TASK TO COMPLETE ::
Extract every item below verbatim, reproducing each line unchanged.

** BEGIN RECORDS FOR THE TASK **

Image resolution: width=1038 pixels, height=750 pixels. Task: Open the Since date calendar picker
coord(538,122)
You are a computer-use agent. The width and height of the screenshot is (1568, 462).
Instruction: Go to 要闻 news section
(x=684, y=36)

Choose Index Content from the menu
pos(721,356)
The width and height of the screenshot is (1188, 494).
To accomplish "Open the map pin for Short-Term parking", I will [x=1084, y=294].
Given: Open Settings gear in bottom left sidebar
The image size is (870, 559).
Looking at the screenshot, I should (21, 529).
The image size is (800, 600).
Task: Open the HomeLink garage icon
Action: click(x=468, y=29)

** END RECORDS FOR THE TASK **

TASK RESPONSE ::
Image resolution: width=1038 pixels, height=750 pixels. Task: Open the Since date calendar picker
coord(538,122)
You are a computer-use agent. The width and height of the screenshot is (1568, 462).
Instruction: Go to 要闻 news section
(x=684, y=36)

Choose Index Content from the menu
pos(721,356)
The width and height of the screenshot is (1188, 494).
To accomplish "Open the map pin for Short-Term parking", I will [x=1084, y=294].
Given: Open Settings gear in bottom left sidebar
The image size is (870, 559).
Looking at the screenshot, I should (21, 529).
The image size is (800, 600).
Task: Open the HomeLink garage icon
Action: click(x=468, y=29)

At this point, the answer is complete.